画面の中の「乗れないクルマ」が売れると言える訳 メタバースで「クルマがファッション」になる日
NFTと現時点で相性がいいのは、ラグジュアリーブランドやデザインを重視しているブランドだ。2022年にワールドカーオブザイヤーに加え、EV賞、デザイン賞の世界3冠を獲得した「IONIQ 5」を販売するヒョンデ(現代自動車)は、「IONIQ 6」のプロモーションのためにNFTコレクションを配布している。
高級車メーカーであるマクラーレンは、「MSO LAB」というデジタルコミュニティを創設し、メンバー間のコミュニケーションや、NFTの販売を行っている。
自動車業界以外ではさらに進んでいるおり、2022年8月時点のNFT関連プロジェクトの売り上げは、ナイキ:1億8500万ドル(記事執筆時のレートで約276億円)、ドルチェ&ガッバーナ:2565万ドル(同約38億円)、ティファニー:1262万ドル(同約19億円)、アディダス:1090万ドル(同約16億円)にもなるというデータがある。すでに大きな収益を上げる企業も出始めているのだ。
有料アイテムもNFTもデジタル上で取引されるため、原材料を仕入れ、加工し、工場で生産し、輸送し納車する既存の自動車ビジネスよりも、利益率の面で大きく上回ることは言うまでもない。
Fortniteのアバター市場は数十億円
最後に、アバターのファッション市場の大きさを紹介しておこう。メタバース的な要素を持つゲームであるEpic Games(エピックゲームズ)社の「Fortnite(フォートナイト)」を例に取ると、プレイ自体は無料であるが、有料のファッションアイテムを購入するプレイヤーが多い。

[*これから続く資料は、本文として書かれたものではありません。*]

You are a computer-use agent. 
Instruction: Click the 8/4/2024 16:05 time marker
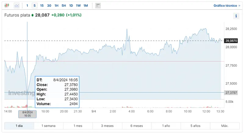[27, 114]
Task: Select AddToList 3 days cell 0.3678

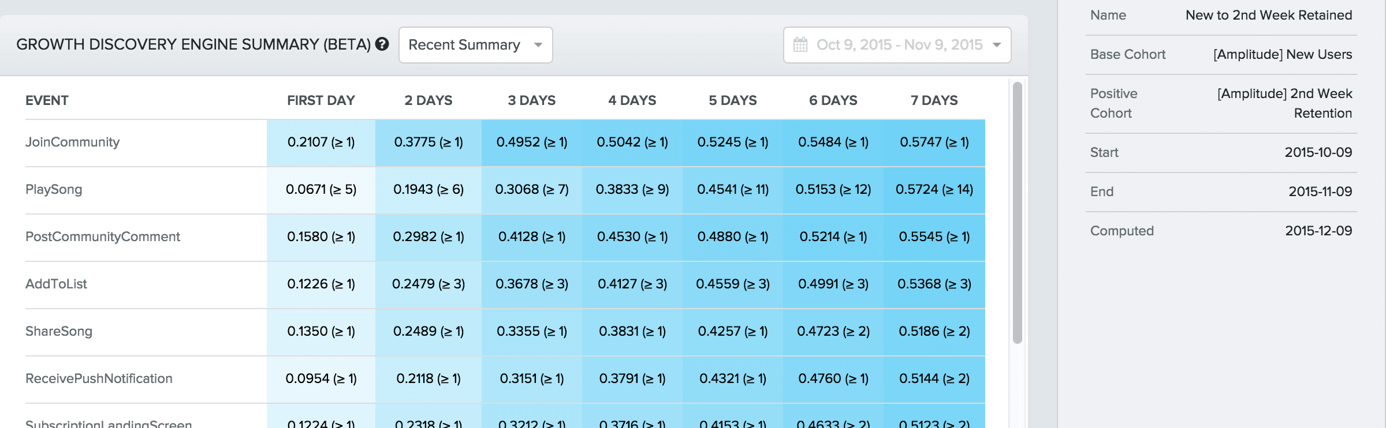Action: [531, 284]
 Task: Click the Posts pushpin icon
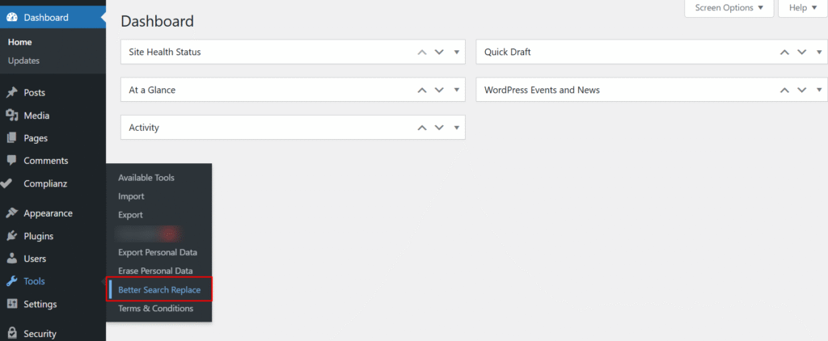pos(11,93)
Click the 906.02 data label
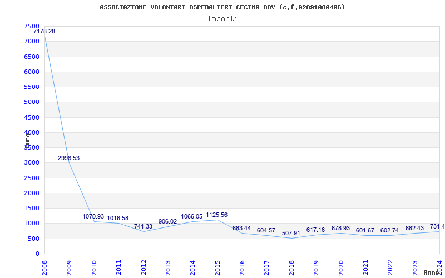Screen dimensions: 445x278 [x=167, y=222]
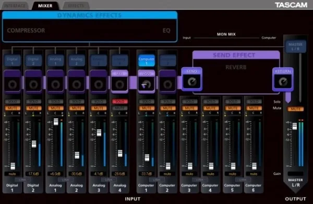
Task: Open the EFFECTS tab
Action: click(x=76, y=6)
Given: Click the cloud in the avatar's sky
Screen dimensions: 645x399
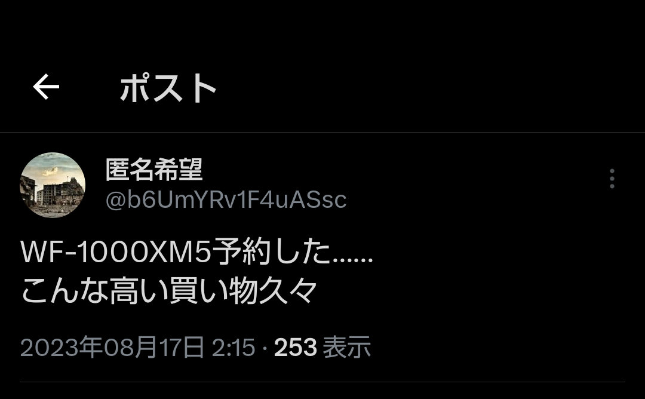Looking at the screenshot, I should [x=50, y=170].
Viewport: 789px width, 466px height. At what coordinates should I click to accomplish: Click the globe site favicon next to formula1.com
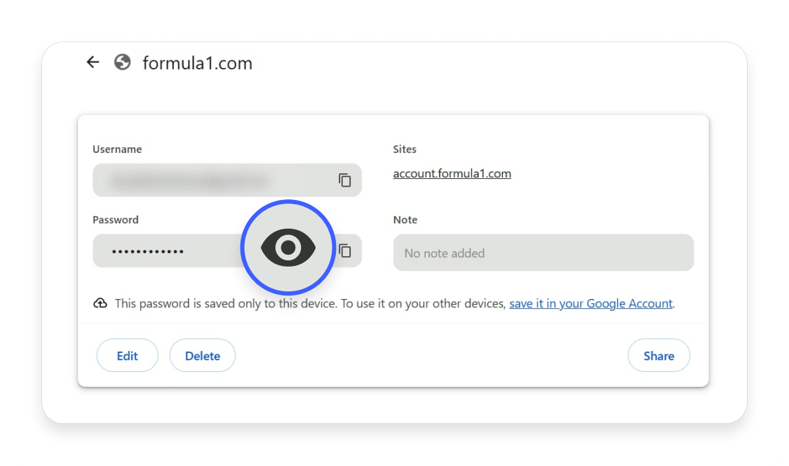[x=122, y=62]

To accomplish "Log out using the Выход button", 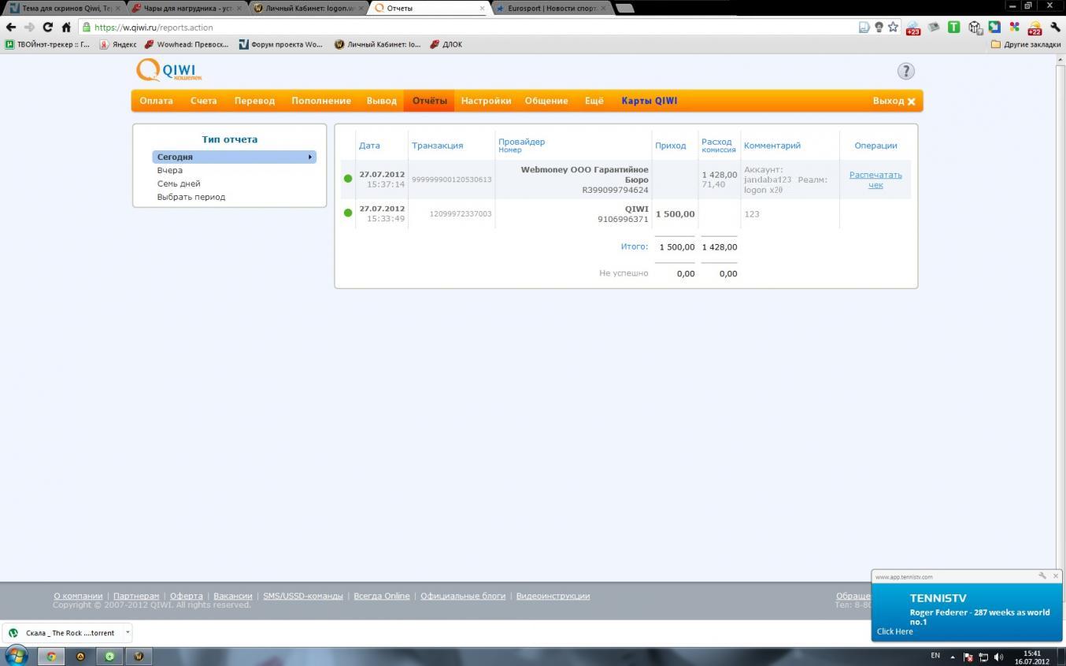I will tap(894, 101).
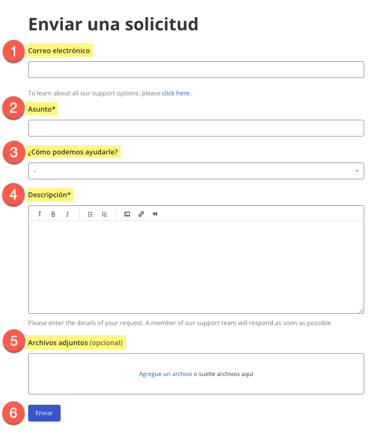This screenshot has width=375, height=434.
Task: Focus the Correo electrónico input field
Action: (195, 70)
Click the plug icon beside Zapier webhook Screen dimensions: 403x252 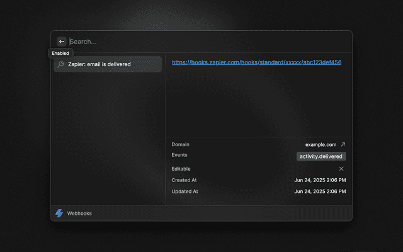point(60,64)
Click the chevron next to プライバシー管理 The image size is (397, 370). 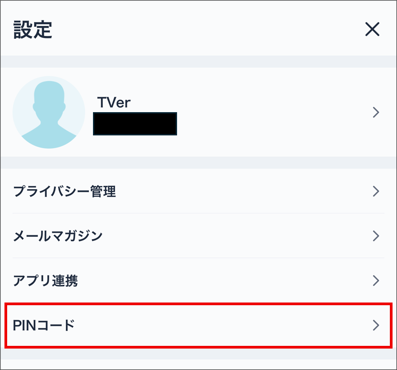click(376, 191)
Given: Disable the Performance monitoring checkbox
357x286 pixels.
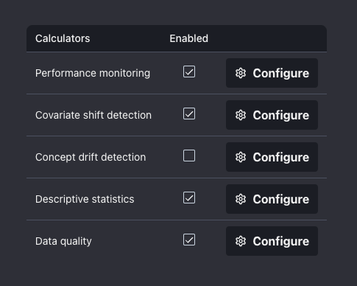Looking at the screenshot, I should [189, 72].
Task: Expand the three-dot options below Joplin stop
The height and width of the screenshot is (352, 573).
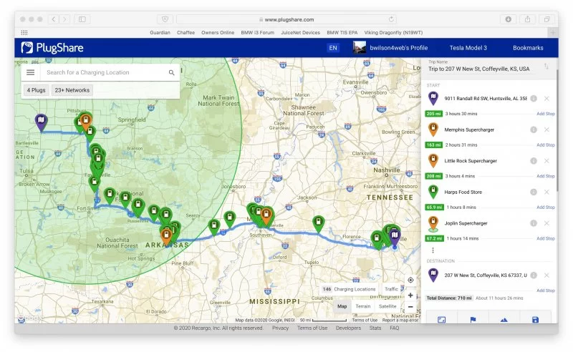Action: pos(432,250)
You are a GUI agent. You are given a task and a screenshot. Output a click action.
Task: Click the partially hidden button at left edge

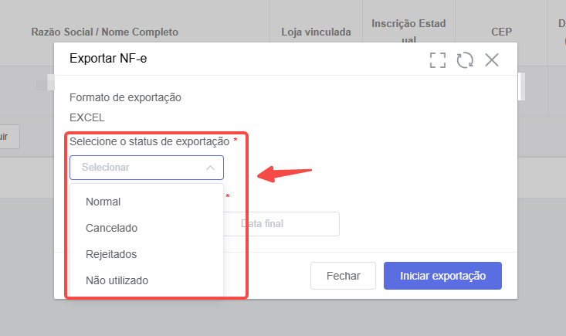tap(10, 137)
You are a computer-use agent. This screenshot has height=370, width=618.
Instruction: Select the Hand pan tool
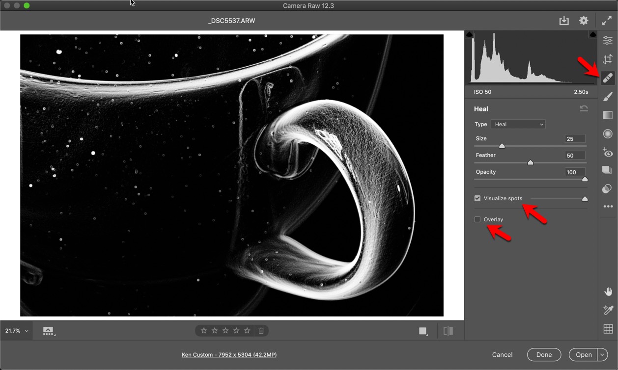608,292
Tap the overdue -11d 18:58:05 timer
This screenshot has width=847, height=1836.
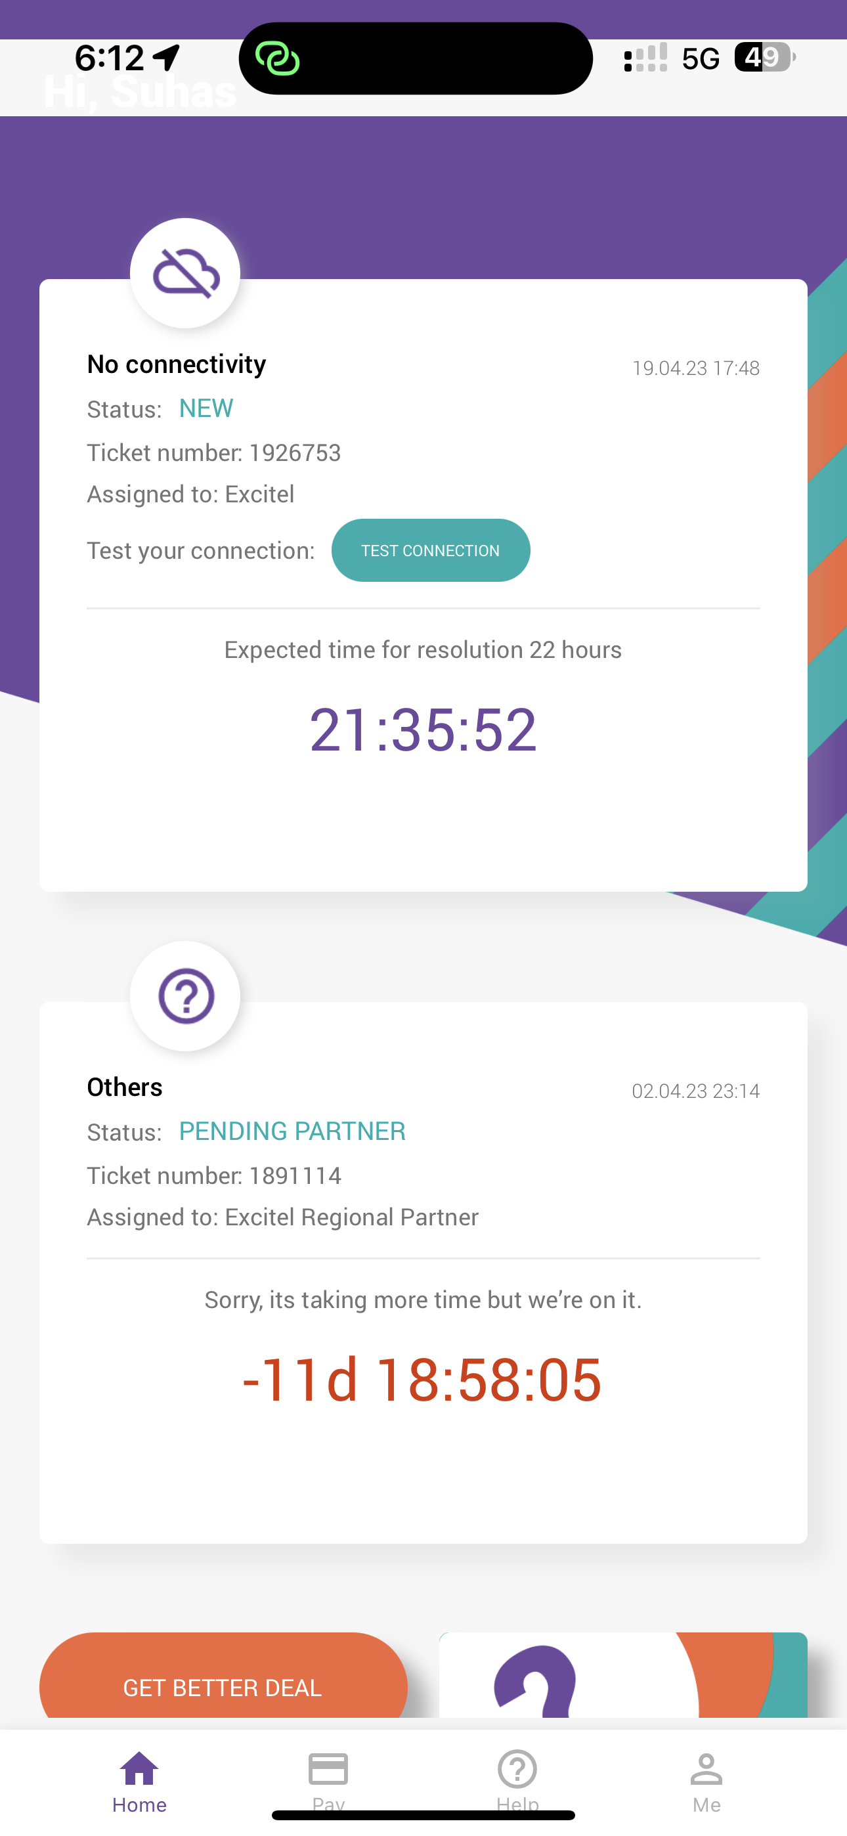pyautogui.click(x=423, y=1379)
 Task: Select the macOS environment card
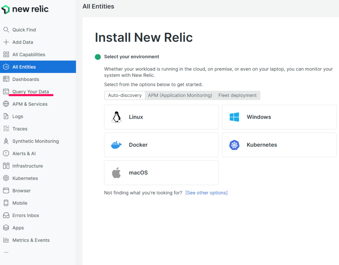click(x=161, y=173)
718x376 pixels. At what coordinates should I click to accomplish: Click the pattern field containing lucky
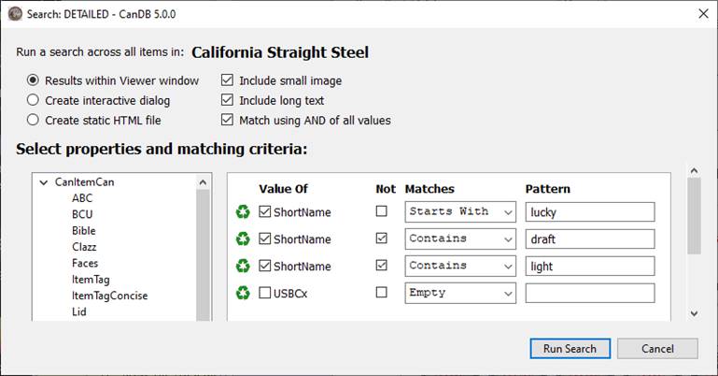click(590, 211)
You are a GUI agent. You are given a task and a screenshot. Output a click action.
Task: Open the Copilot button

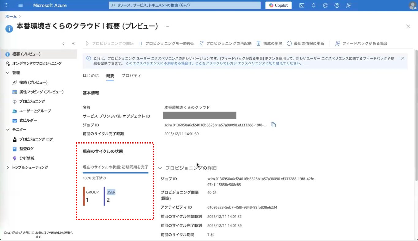coord(278,6)
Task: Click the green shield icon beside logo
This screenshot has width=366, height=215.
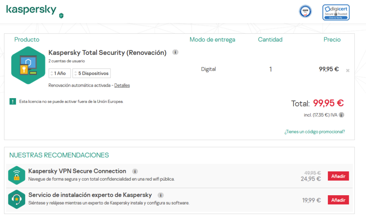Action: [x=61, y=15]
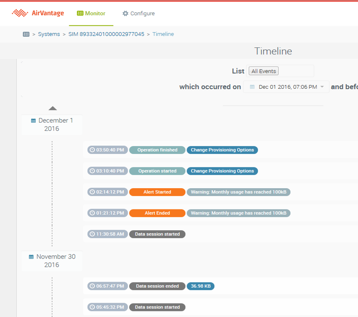Click the calendar icon beside December 1 2016

tap(33, 121)
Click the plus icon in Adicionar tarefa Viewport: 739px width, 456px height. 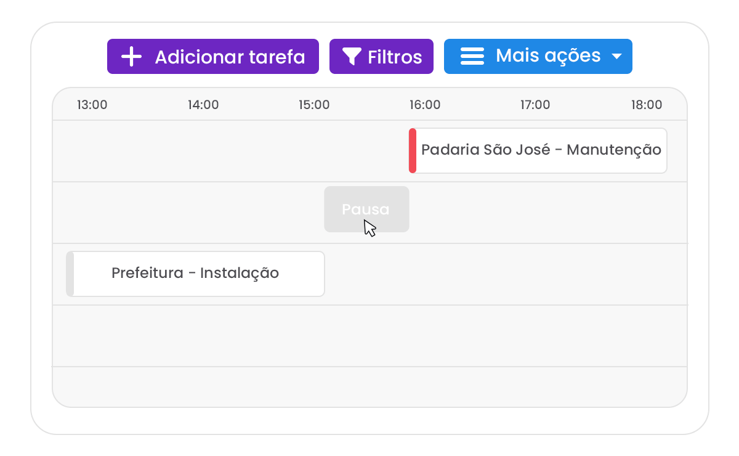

この売り上げだけで、2019年には42億ドルにもなったという情報もあり、プラダやサンローランなどの世界的高級ファッションブランドを上回っている。2019年時点でこの金額であるので、コロナ禍によって世界的に巣ごもり消費が増えたその後を考えると、さらに売り上げは大きくなっているだろう。
リアルな世界ではコロナ禍の影響をもろに受け、新型コロナウイルス関連の倒産件数も多いアパレル業界であるが、デジタルな世界でのファッション市場は大きい。この流れがメタバースの拡大に伴い加速し、そこにクルマも組み込まれる可能性は大いにある。
(2)リアルな世界へつながるブランドイメージの形成
(3)顧客エンゲージメントの獲得
(4)新車購入
メタバース内での出会いをきっかけにリアルな新車を購入する。こんな新たなカスタマージャーニーが生まれるかもしれない。